This is the pattern I chose for Roger's shirt.

Winning Pattern

And here's why....

It is the most "elegant" draft among the group of patterns shown in yesterday's post (below). What do I mean by "elegant" ? It has to do with the shape of the pattern pieces.

The separate facing piece gives me the option of using a contrast fabric.

The yoke is curved enough to flow smoothly against the body, but not so much to "ripple" when it is joined to the back.

Now take a close look at the yoke piece (#5). Do you see the very subtle curve of the shoulder line? When joined to the straight front shoulder, it will raise the back of the shirt ever-so-slightly, allowing it to flow smoothly over the body's shoulder-blades.

Next, the sleeves...those beautifully drafted sleeves! A nice slope down in front, and just enough of a rounded shape along the back 2/3 of the cap. Why does this matter? For the short sleeve shirt I plan to make, this higher cap will mitigate a short sleeve's tendency to "wing out". With the coarse cotton fabric I've chosen to use for this shirt, this is very important because I cannot count on the drape of the fabric to help the sleeves fall in soft folds.

Finally, the collar. Notice its delicious curves! It will lay smoothly against the body's neck and collar-bone...and eliminate the tendency that some shirt collars have to "stack" (ride up on the neck).

Contrast the "elegant" draft above to this draft,
which is OK...but just OK.

Not Chosen

The main reason this shirt pattern was not chosen, is because it is "flat".
Flat yoke, flat sleeve cap, flat collar.
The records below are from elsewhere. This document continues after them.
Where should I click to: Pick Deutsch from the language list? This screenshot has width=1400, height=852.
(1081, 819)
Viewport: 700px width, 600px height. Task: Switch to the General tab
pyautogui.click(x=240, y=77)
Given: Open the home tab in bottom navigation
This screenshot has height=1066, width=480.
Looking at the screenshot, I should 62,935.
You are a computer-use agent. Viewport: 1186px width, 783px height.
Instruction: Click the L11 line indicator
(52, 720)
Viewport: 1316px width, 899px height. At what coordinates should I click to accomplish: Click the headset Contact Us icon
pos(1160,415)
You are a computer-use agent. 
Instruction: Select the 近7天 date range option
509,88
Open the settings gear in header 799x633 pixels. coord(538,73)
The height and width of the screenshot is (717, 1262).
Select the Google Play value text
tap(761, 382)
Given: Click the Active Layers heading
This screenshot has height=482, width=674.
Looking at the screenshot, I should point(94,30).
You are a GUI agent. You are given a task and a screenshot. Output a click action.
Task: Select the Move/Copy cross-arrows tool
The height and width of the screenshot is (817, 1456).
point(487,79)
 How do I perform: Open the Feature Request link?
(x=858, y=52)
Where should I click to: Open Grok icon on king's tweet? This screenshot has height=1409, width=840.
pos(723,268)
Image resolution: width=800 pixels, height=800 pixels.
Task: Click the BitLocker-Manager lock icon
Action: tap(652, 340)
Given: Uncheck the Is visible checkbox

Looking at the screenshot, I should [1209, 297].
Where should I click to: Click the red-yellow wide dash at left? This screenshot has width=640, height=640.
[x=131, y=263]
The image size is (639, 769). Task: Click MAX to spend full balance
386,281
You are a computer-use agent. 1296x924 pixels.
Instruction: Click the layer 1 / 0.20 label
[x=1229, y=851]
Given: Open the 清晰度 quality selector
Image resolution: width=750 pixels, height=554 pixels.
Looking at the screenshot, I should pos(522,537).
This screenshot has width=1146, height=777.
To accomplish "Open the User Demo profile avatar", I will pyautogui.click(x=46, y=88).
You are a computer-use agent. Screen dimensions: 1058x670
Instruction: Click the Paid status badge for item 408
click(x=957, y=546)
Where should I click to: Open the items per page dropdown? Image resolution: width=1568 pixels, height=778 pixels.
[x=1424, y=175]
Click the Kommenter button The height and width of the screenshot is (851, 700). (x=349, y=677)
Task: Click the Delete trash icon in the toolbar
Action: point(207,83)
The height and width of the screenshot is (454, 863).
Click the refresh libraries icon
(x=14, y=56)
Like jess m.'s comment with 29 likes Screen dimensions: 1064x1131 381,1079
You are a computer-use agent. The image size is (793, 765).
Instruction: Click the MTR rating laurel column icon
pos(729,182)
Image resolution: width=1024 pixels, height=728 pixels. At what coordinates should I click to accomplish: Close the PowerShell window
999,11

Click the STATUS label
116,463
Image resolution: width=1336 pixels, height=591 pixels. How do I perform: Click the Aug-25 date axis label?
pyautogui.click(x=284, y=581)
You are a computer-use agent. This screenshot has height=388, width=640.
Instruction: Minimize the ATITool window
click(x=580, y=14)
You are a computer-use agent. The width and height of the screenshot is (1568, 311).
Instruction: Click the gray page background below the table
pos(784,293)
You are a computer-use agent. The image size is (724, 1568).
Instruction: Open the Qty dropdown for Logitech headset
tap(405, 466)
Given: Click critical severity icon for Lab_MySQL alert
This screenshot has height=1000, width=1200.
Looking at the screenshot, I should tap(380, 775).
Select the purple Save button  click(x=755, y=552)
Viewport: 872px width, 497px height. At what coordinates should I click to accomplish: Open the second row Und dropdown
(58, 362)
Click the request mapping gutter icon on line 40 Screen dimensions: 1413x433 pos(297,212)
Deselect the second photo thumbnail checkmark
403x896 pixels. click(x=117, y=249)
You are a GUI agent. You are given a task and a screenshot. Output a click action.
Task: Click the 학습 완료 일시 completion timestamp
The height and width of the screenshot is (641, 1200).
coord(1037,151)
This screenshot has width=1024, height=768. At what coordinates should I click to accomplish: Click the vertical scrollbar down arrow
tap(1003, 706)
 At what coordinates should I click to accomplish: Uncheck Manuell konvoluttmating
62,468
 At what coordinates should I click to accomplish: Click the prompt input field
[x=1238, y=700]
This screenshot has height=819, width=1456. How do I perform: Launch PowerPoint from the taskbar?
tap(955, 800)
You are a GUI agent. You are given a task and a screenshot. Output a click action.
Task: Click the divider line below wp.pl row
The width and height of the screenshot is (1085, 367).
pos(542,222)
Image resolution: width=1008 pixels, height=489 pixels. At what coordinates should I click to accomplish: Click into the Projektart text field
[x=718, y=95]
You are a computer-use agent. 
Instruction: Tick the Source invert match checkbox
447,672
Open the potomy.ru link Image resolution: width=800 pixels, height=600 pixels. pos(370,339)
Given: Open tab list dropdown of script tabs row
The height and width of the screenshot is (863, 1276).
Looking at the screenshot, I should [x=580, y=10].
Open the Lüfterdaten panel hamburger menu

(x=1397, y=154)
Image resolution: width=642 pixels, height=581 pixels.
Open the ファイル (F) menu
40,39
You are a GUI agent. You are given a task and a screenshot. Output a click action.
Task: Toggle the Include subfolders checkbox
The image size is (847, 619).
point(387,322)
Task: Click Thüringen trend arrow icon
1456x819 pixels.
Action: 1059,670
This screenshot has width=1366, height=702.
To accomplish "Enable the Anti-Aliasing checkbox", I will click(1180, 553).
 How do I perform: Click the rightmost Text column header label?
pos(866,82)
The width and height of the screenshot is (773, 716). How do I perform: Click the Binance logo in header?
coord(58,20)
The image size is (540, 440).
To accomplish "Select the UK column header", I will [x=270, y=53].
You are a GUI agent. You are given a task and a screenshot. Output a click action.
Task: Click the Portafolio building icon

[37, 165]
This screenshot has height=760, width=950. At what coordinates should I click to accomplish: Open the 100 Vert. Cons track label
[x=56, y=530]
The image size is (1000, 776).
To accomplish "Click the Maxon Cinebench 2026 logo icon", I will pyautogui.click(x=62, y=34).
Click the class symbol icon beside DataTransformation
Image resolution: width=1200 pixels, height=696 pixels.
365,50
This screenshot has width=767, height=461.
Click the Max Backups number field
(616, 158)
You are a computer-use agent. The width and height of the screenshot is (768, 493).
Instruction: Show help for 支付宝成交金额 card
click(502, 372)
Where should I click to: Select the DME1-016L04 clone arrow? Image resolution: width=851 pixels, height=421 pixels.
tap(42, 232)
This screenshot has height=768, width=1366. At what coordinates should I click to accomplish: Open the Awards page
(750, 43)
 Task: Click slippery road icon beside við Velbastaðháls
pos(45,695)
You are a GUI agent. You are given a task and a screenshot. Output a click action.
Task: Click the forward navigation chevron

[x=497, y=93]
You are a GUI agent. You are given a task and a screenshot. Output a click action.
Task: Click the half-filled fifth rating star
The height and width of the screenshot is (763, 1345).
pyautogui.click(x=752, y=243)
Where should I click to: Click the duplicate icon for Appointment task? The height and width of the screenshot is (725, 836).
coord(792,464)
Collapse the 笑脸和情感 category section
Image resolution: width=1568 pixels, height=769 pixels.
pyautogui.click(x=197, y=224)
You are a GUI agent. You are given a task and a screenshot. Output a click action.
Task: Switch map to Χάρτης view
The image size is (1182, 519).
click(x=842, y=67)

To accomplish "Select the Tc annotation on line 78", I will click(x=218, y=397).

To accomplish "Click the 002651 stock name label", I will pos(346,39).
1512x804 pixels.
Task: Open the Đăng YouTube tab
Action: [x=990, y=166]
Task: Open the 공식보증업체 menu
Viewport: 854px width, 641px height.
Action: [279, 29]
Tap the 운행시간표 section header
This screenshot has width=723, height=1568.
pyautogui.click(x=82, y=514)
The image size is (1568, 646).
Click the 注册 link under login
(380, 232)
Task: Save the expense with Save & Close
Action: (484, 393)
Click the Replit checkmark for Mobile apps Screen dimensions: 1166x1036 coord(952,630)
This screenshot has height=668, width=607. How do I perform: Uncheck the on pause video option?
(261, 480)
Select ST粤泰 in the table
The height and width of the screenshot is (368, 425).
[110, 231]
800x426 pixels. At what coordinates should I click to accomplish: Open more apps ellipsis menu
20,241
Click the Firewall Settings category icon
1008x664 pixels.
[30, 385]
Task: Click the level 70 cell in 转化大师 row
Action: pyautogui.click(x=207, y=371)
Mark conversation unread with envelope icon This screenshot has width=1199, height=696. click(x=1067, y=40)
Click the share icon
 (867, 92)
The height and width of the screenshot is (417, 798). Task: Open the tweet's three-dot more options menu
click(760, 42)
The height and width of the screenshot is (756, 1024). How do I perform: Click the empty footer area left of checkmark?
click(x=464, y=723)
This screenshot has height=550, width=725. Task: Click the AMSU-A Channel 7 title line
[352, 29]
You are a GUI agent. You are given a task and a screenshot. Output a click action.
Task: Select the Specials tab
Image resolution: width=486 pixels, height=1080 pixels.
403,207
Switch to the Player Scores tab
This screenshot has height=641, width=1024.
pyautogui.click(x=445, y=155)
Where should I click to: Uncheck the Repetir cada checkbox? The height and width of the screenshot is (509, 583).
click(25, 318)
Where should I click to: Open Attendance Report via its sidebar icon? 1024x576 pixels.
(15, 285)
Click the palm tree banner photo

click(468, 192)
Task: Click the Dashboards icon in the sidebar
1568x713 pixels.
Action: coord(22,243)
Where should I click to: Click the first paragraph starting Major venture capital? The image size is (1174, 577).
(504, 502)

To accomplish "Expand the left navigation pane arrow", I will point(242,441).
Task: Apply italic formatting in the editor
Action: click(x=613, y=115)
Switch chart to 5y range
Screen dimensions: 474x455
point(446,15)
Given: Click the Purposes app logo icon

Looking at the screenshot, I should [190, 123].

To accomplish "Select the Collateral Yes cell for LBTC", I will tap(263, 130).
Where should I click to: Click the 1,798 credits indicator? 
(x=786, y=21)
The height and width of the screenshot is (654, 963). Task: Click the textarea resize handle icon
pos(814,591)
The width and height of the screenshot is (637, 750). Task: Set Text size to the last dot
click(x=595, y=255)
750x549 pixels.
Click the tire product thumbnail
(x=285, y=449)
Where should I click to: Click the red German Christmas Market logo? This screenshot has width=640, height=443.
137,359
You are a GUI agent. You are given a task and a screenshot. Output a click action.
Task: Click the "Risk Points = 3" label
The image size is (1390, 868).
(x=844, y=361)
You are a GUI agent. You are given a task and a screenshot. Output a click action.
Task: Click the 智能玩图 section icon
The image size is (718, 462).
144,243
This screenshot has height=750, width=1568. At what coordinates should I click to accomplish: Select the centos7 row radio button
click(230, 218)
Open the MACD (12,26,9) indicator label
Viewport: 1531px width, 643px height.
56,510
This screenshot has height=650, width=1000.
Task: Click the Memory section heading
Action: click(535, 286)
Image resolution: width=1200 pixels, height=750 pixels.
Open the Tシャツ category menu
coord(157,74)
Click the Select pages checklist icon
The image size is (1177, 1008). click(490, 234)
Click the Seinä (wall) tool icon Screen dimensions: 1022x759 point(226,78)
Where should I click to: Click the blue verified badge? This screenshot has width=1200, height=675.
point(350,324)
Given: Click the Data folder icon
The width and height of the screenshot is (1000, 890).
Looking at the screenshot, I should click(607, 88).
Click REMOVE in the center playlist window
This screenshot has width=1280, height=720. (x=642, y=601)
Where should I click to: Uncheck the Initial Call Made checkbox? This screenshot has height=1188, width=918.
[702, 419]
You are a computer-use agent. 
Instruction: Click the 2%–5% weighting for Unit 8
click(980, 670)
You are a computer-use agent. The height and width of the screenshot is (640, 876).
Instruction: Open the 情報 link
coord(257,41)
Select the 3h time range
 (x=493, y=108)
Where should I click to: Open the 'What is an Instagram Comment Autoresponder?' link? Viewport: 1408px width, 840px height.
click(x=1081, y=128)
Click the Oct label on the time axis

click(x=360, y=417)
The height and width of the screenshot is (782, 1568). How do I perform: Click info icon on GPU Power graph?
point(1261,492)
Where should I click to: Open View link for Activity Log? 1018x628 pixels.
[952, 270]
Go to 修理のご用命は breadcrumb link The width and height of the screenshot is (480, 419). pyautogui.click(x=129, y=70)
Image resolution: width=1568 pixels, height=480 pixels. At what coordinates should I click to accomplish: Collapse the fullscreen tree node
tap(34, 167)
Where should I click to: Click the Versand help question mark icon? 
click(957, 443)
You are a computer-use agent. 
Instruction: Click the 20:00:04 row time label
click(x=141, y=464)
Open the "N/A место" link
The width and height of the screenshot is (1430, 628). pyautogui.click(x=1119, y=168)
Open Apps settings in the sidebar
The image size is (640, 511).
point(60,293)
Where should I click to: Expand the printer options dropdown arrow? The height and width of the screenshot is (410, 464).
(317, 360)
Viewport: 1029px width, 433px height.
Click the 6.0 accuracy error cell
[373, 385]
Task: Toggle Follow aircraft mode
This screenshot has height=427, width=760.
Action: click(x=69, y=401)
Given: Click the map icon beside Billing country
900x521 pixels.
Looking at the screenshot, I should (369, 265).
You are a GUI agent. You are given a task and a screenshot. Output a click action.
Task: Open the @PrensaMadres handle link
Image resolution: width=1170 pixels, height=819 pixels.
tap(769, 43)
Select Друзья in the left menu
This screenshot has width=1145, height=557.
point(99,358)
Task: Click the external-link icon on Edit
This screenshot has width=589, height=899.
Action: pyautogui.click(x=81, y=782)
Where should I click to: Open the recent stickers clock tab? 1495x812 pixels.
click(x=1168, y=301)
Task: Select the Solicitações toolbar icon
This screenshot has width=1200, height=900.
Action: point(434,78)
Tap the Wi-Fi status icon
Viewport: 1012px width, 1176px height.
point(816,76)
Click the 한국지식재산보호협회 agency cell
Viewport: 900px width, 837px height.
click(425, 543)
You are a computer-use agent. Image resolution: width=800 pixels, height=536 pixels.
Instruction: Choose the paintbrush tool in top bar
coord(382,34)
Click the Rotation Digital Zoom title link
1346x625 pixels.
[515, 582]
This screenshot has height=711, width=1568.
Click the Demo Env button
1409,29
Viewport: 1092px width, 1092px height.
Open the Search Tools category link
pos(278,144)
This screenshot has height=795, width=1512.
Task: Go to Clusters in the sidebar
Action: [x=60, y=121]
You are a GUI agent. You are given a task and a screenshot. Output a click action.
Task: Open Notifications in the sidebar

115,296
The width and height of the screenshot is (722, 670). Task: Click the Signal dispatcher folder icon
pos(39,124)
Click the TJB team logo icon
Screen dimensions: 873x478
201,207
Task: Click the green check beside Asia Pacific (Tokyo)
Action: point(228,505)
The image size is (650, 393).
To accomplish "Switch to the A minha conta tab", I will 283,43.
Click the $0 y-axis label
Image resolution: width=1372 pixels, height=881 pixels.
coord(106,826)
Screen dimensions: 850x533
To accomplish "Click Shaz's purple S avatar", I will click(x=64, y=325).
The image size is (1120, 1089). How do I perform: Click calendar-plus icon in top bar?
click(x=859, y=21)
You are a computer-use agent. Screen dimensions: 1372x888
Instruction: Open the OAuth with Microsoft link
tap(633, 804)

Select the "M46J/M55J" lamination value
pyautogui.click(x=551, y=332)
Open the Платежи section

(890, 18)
In my opinion, the first shirt pattern is superior. While there is nothing really "wrong" with this pattern, the first one shown is just more "elegantly" drafted.

I was asked, "
Pam, If we take a "flat" pattern and add the little refinements you mentioned - curved front yoke seam, curved shirt back, more sleeve cap height - will we improve an ordinary pattern, or just make a serious mess of it?"

While you can make changes to a pattern that is already drafted, you need to be careful.
"LESS IS MORE." Small changes, like very gently curving the back seam (where it joins the yoke) can be done successfully. Bear in mind that this particular change will lengthen that part of the seam, and you will need to ease it to the yoke, or take up a bit more in the back pleat so that it fits the yoke. Adding height to the sleeve cap is possible, again if done with restraint. If drastic changes are made to the shape of the sleeve cap, changes need to be made to the armscye...and that's where making refinements to patterns can quickly get out of hand. Lastly, curving in the shoulder seam of the back yoke can be done, again, with restraint....it needs to be a very shallow (no more than 3/16") "scoop"...otherwise the back will pull up oddly from the underarm point to the shoulder after the shirt is completely sewn.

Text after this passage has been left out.